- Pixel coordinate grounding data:

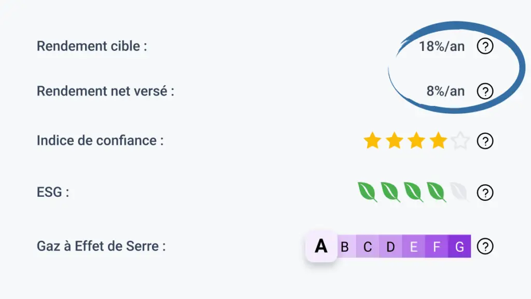
Task: Click the 8%/an net yield value
Action: pos(445,91)
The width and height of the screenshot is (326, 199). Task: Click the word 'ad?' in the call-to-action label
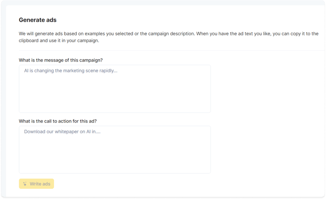pyautogui.click(x=93, y=121)
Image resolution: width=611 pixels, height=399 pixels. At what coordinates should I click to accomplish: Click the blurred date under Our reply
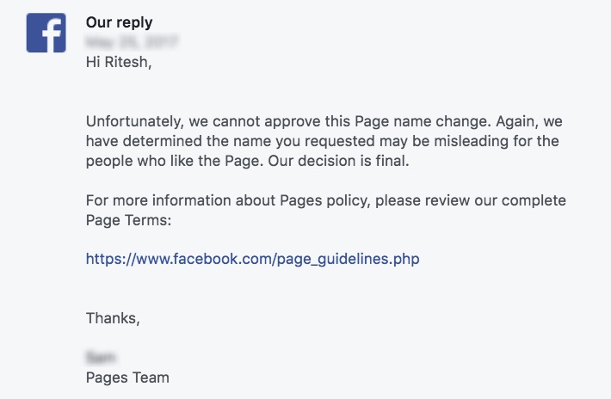(x=133, y=40)
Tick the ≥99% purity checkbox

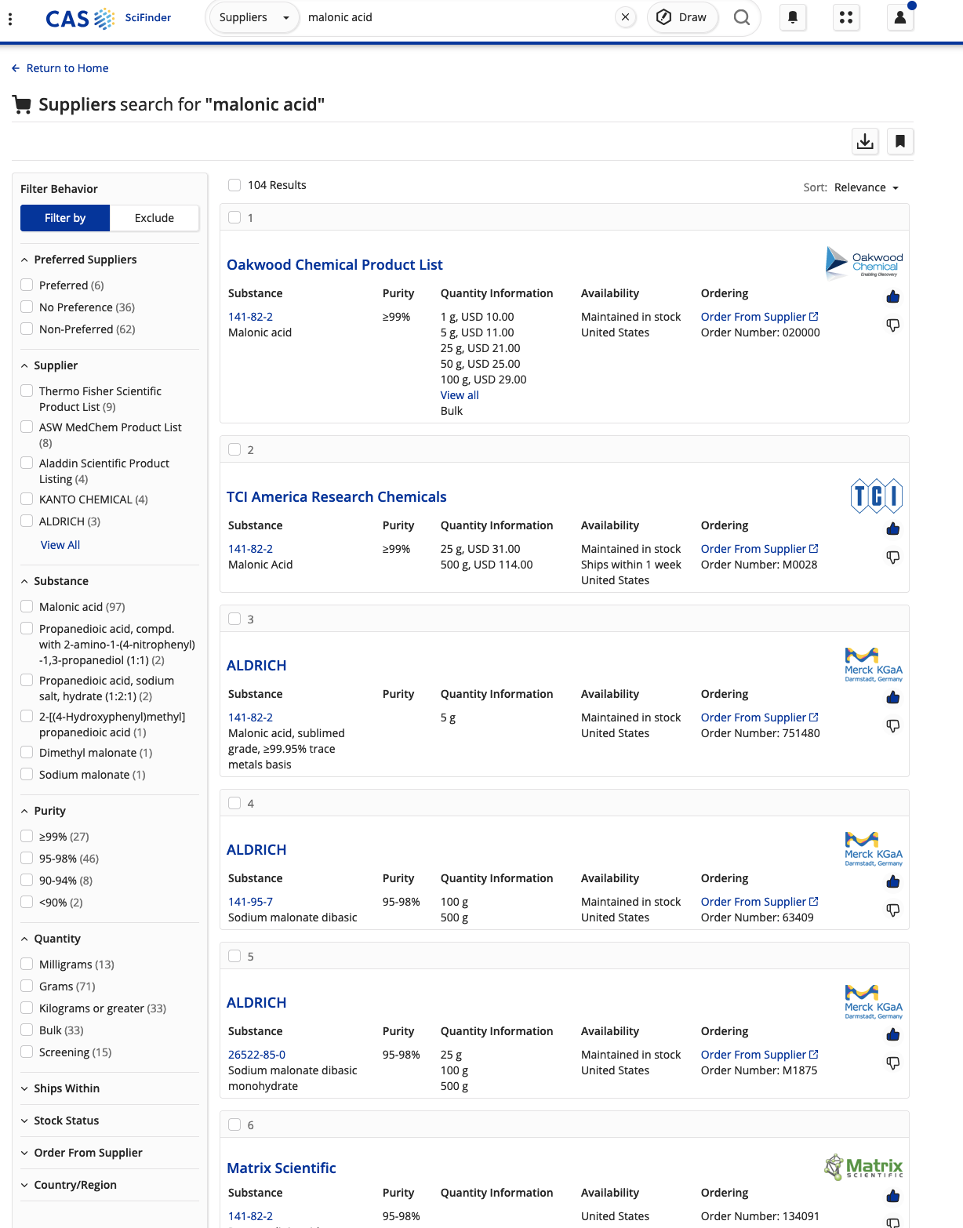click(27, 837)
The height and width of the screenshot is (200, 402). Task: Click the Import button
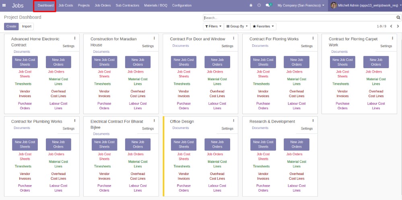click(27, 26)
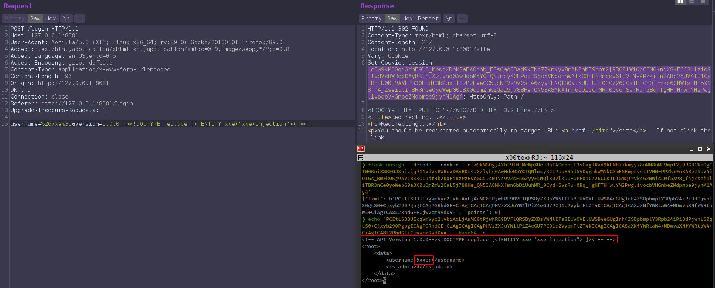Click the terminal application icon in titlebar
Image resolution: width=715 pixels, height=288 pixels.
(361, 149)
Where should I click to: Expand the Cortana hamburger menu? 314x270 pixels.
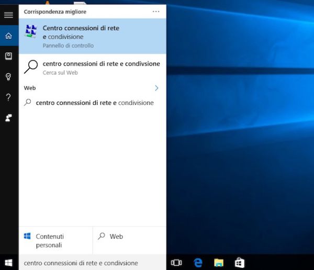click(x=8, y=15)
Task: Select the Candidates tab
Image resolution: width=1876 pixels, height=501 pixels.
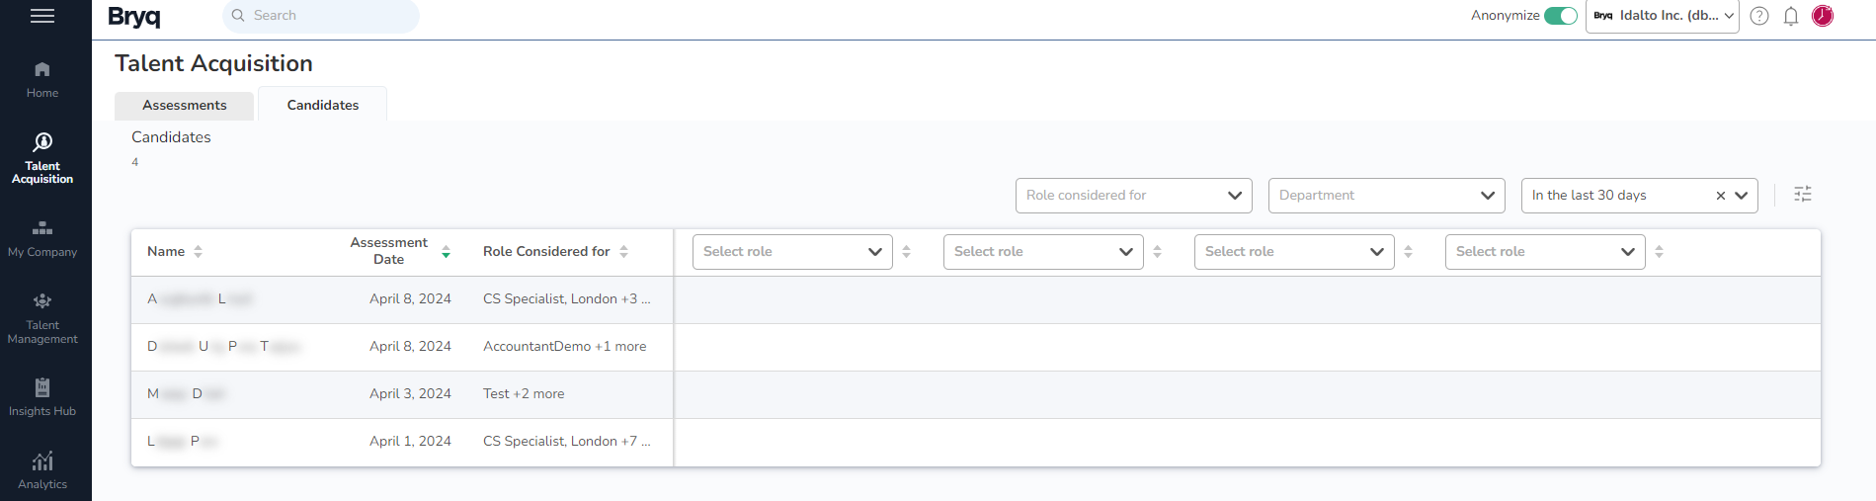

- Exercise objective: Reproduce verbatim every line starting at the line that holds "Tick the ≥99% purity checkbox" and ending with the final line of the data; omit the pictures.

- Response:
Tick the ≥99% purity checkbox

click(27, 837)
The height and width of the screenshot is (200, 402). Task: Click the Import button
click(27, 26)
Click the terminal application icon in titlebar
Image resolution: width=715 pixels, height=288 pixels.
(361, 149)
Where should I click to: Expand the Cortana hamburger menu? 314x270 pixels.
click(x=8, y=15)
Task: Select the Candidates tab
Image resolution: width=1876 pixels, height=501 pixels.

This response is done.